Nuove regole per reti d’impresa, cessioni d’azienda e avvalimento. In vigore dal 29 ottobre 2025
L’Autorità Nazionale Anticorruzione (ANAC), con la Delibera n. 413 del 22 ottobre 2025, ha approvato il nuovo testo del “Manuale sull’attività di qualificazione”, aggiornando integralmente le linee guida per le imprese esecutrici di lavori pubblici di importo superiore ai 150.000 euro.

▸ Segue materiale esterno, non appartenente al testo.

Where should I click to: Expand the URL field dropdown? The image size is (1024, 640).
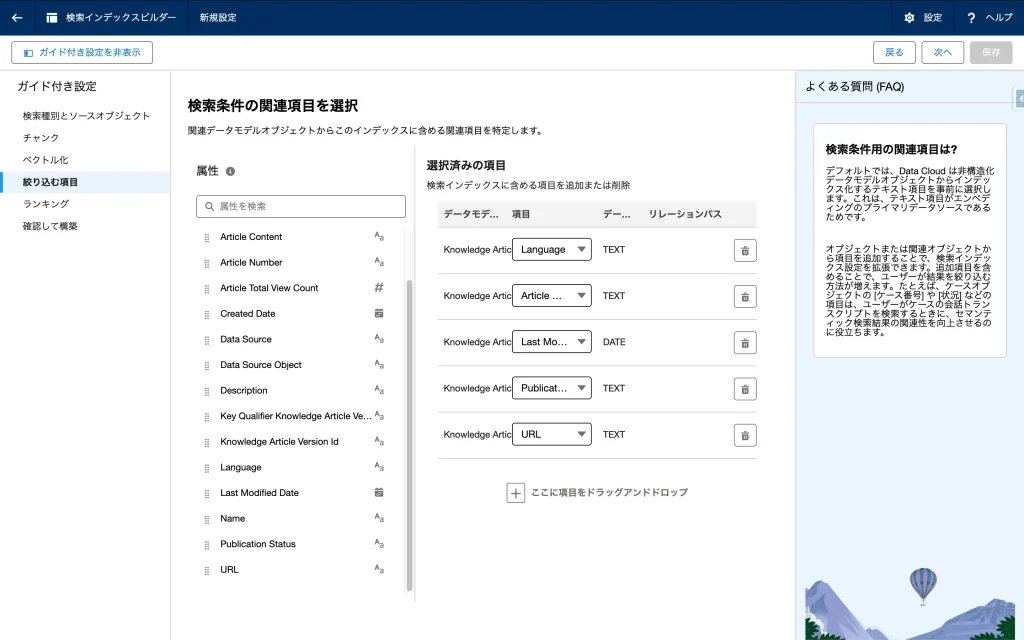(551, 435)
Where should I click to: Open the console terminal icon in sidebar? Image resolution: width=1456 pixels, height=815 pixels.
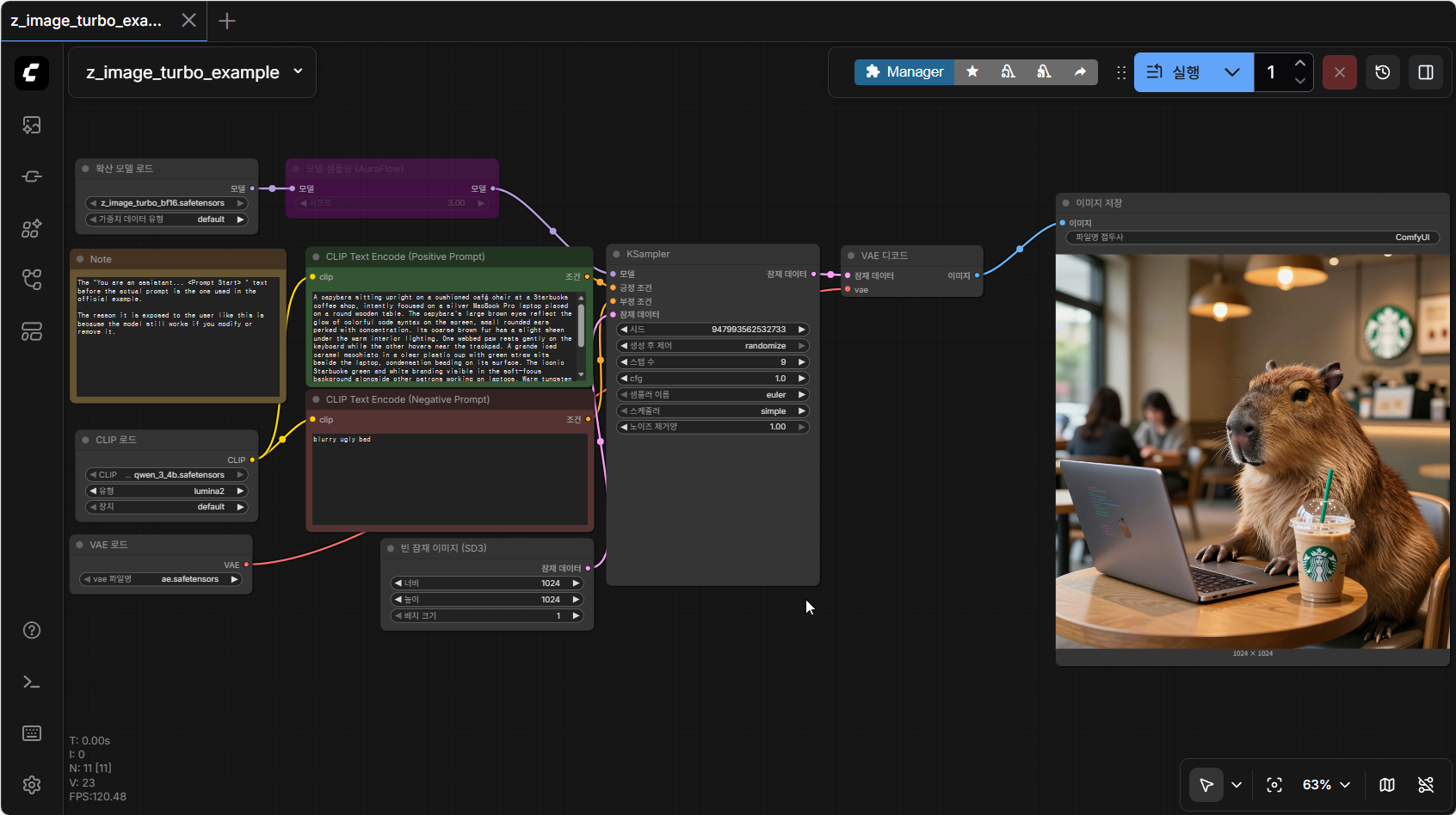point(32,682)
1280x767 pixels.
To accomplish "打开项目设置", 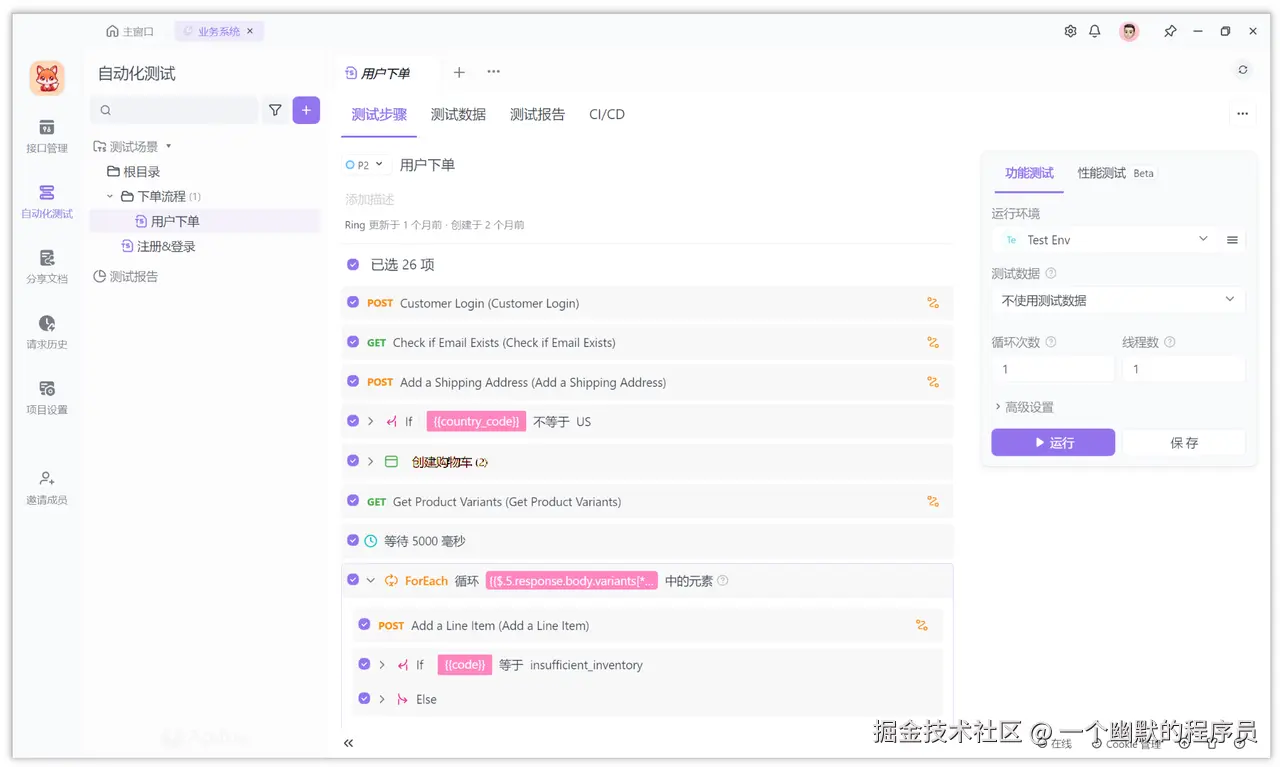I will [46, 398].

La revisione si è resa necessaria per adeguare il precedente Manuale del 2014 al nuovo Codice dei Contratti e alle successive modifiche, in particolare quelle introdotte dal D.Lgs. n. 209/2024. Le novità mirano a chiarire e rendere più stringenti i criteri per l’ottenimento e il mantenimento dell’attestazione SOA, con un impatto diretto sulle strategie aziendali.
Tre i punti chiave.
1. Qualificazione delle Reti d’Impresa (Equiparazione ai Consorzi Stabili)
Il Manuale formalizza l’equiparazione delle cosiddette “Reti d’Impresa” ai Consorzi Stabili per quanto riguarda la qualificazione, a patto che ne ricorrano i presupposti. Viene esteso a tali reti anche il divieto di partecipare contemporaneamente a più forme stabili di aggregazione di imprese.
2. Trasferimenti aziendali: maggiori controlli sull’attualità dei requisiti
Per chi acquisisce rami d’azienda per ottenere la qualificazione:
- Termine di sei mesi: Se l’impresa cessionaria richiede la valutazione di un ramo aziendale acquisito da più di sei mesi dalla stipula dell’atto di cessione, dovrà dimostrare di aver maturato requisiti propri nell’ambito di attività del ramo acquisito in tale lasso di tempo.
- L’ANAC giustifica questo limite ritenendo i sei mesi un periodo congruo per la piena integrazione del ramo acquisito.
3. Avvalimento per la Qualificazione: nuove regole più rigide
L’istituto dell’avvalimento per il conseguimento dell’attestazione SOA viene normato con maggiore severità, introducendo due condizioni preliminari per l’utilizzo dei requisiti dell’ausiliaria (l’impresa che presta i requisiti) laddove essa non sia qualificata:
- Bilancio recente: L’ultimo bilancio dell’impresa ausiliaria deve essere depositato non oltre i 18 mesi dalla sottoscrizione del contratto di attestazione da parte dell’ausiliata.
- Limiti temporali: L’arco temporale riferibile ai requisiti da portare in valutazione dell’ausiliaria è stato ristretto a 7 anni antecedenti la stipula del contratto di avvalimento.
- Indicatore di vitalità positivo: il volume d’affari dell’ultimo anno fiscale dovrà essere pari almeno al 50% della media degli ultimi 5 anni.
Il nuovo Manuale entra in vigore immediatamente e sostituisce integralmente la precedente versione. Le imprese interessate dovranno adeguare le proprie strategie di partnership per non incorrere in problemi di qualificazione in vista delle future gare d’appalto.